Dataset entries
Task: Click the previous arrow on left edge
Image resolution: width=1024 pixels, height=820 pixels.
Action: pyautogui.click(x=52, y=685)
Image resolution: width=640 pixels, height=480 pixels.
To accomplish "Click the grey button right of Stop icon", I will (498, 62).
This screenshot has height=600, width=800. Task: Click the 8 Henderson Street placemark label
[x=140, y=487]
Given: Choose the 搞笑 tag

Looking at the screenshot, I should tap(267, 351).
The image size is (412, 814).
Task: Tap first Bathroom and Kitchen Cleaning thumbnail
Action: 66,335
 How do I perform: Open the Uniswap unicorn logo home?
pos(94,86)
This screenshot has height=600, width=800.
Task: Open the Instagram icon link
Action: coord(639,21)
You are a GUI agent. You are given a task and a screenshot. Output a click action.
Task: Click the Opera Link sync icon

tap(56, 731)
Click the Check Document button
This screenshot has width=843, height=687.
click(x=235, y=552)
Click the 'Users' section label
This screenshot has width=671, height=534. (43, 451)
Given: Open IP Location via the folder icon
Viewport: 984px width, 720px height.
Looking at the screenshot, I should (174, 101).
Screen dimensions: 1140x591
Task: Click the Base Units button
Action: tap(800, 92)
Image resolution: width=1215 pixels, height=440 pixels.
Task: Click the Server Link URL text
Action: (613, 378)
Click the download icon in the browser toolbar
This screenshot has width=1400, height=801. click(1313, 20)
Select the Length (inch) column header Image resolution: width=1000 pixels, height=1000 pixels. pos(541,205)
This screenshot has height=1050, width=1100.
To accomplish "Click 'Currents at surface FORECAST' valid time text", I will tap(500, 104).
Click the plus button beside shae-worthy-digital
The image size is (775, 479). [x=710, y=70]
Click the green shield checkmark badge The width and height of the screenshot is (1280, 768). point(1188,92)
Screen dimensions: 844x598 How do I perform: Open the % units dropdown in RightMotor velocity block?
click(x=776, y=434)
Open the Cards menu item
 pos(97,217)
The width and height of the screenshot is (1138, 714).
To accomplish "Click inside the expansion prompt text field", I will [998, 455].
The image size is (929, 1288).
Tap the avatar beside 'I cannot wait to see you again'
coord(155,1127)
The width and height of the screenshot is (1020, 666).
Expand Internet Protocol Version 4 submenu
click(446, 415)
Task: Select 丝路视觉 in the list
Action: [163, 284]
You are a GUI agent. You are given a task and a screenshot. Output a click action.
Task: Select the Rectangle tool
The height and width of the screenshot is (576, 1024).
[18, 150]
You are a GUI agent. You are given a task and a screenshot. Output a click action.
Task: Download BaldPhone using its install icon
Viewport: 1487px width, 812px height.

— Work to be completed —
The answer must be every line of the records that holds the string "will".

— Output —
To accomplish "Click the grey button right of Stop icon", I will (498, 62).
To accomplish "Click 'Currents at surface FORECAST' valid time text", I will tap(500, 104).
To accomplish "Click inside the expansion prompt text field", I will [998, 455].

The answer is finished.